River In The Mountain said:


> On the rare occassion I do develop a crush, I turn into an absolute moron and do everything in my power to make sure he never finds out, or if he knows, I go out of my way to make sure it isn't THAT important to me. I think I almost want them to feel like it's just as undesirable for me that I assume it is for him (because I don't ever believe the guy could like me back and if he did I would automatically write it off as an extremely superficial interest)
> As soon as I establish that it doesn't bother me in the slightest (and safely ruin any chance I might have had) I can go back to daydreaming about what could be. Because, in truth, when I have a crush, I have it bad and I feel utterly ashamed of the depth of my emotions. I feel that I should feel bad for liking somebody as much as I do because they obviously wouldn't have the same amount of interest.
> I fear I am a repressed hopeless romantic. Its a chronic illness :no


Me too...


----------



## Loveless (Apr 6, 2012)

Crushes are awful. I wish some day I could defy the odds and get the girl I want. I wish people would stop deflating my hopes too. Is an ugly person not allowed to desire? Smh society.


----------



## Freiheit (Dec 8, 2008)

I still have a crush on the same person since high school. It's so weird because he contacts me from time to time and lately I've been ignoring him completely because every time I see him I end up being more obsessed and I'm scared of it escalating. It really sucks but I've taught myself to live with it and it doesn't depress me the way it used to.


----------



## Downwiththesickness (Nov 13, 2010)

Loveless said:


> Crushes are awful. I wish some day I could defy the odds and get the girl I want. I wish people would stop deflating my hopes too. Is an ugly person not allowed to desire? Smh society.


Yeh that would be too good to be true, Id probably think it was a joke or something!


----------



## Loveless (Apr 6, 2012)

Downwiththesickness said:


> Yeh that would be too good to be true, Id probably think it was a joke or something!


You like tide?


----------



## babylemonade (Nov 24, 2011)

Going through insane hell with a crush that seems hopeless right now. And why does it hurt more when you actually get to talk to them, or get a smile or hello off them?


----------



## River In The Mountain (Jun 6, 2011)

babylemonade said:


> Going through insane hell with a crush that seems hopeless right now. And why does it hurt more when you actually get to talk to them, or get a smile or hello off them?


Because it gets your hopes up


----------



## Milco (Dec 12, 2009)

River In The Mountain said:


> Because, in truth, when I have a crush, I have it bad and I feel utterly ashamed of the depth of my emotions. I feel that I should feel bad for liking somebody as much as I do because they obviously wouldn't have the same amount of interest.
> I fear I am a repressed hopeless romantic. Its a chronic illness :no


I have it the same way. It's such a self-defeating and frustrating feeling to feel that you ought to apologise for your emotions and tone them down to be more 'normal'.
You're an amazing girl though, so.. maybe he does actually feel the same way about you? 
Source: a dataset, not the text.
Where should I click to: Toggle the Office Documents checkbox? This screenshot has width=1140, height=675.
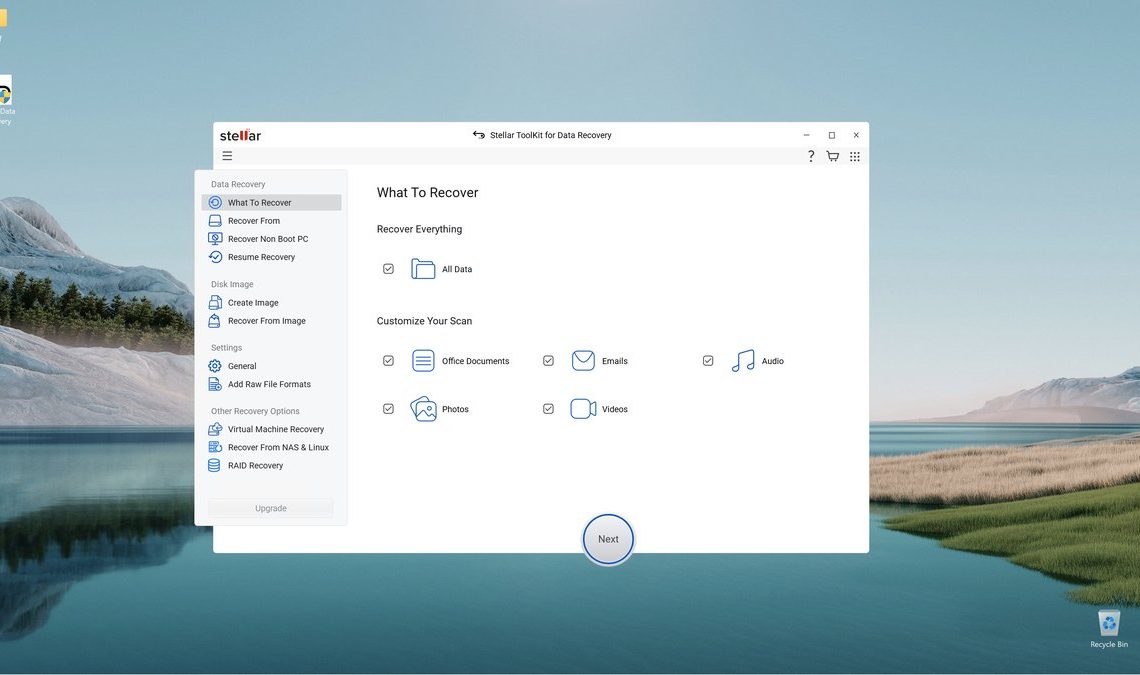(388, 361)
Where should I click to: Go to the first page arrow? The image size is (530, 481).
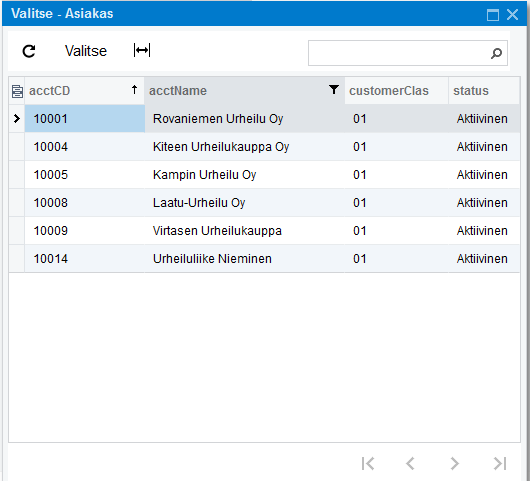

River In The Mountain said:


> Because it gets your hopes up


Not to pick on your messages, but just wanted to comment on this as well.
You do get a sudden rush of anxiety when you talk to them and that can start a bunch of negative thoughts that hurt, but for me it's far worse not to talk to them. I guess if there's contact I don't feel completely shunned and still get some comfort from that.


----------



## babylemonade (Nov 24, 2011)

River In The Mountain said:


> Because it gets your hopes up


It's amazing the spring this puts in your step. Just being able to ask her small talk questions or seeing her up close gave me butterflies in my stomach on monday. then the horrible realisation that it will never likely amount to anything.


----------



## aloneanddizzy (Jul 1, 2012)

My life used to be turned upside down whenever I got a crush on some woman, and it was never pleasant. It was a surprise to me when, once I realized how unattractive I am and gave up on the idea of ever having a relationship, I also stopped having such severe crushes. Mind you, I still find certain women to be very attractive, but I don't get as fixated on them anymore because I know nothing can ever happen. I suspect the thing that made crushes so much more painful for me when I was younger was the belief that I should be able to have the "her" in question with me, but didn't because of something I had failed to do. Once I accepted that my inability to have her was not a result of my failure to do something, but rather the fundamental truth that I'm simply not qualified to have her, things became easier.


----------



## Downwiththesickness (Nov 13, 2010)

aloneanddizzy said:


> My life used to be turned upside down whenever I got a crush on some woman, and it was never pleasant. It was a surprise to me when, once I realized how unattractive I am and gave up on the idea of ever having a relationship, I also stopped having such severe crushes. Mind you, I still find certain women to be very attractive, but I don't get as fixated on them anymore because I know nothing can ever happen. I suspect the thing that made crushes so much more painful for me when I was younger was the belief that I should be able to have the "her" in question with me, but didn't because of something I had failed to do. Once I accepted that my inability to have her was not a result of my failure to do something, but rather the fundamental truth that I'm simply not qualified to have her, things became easier.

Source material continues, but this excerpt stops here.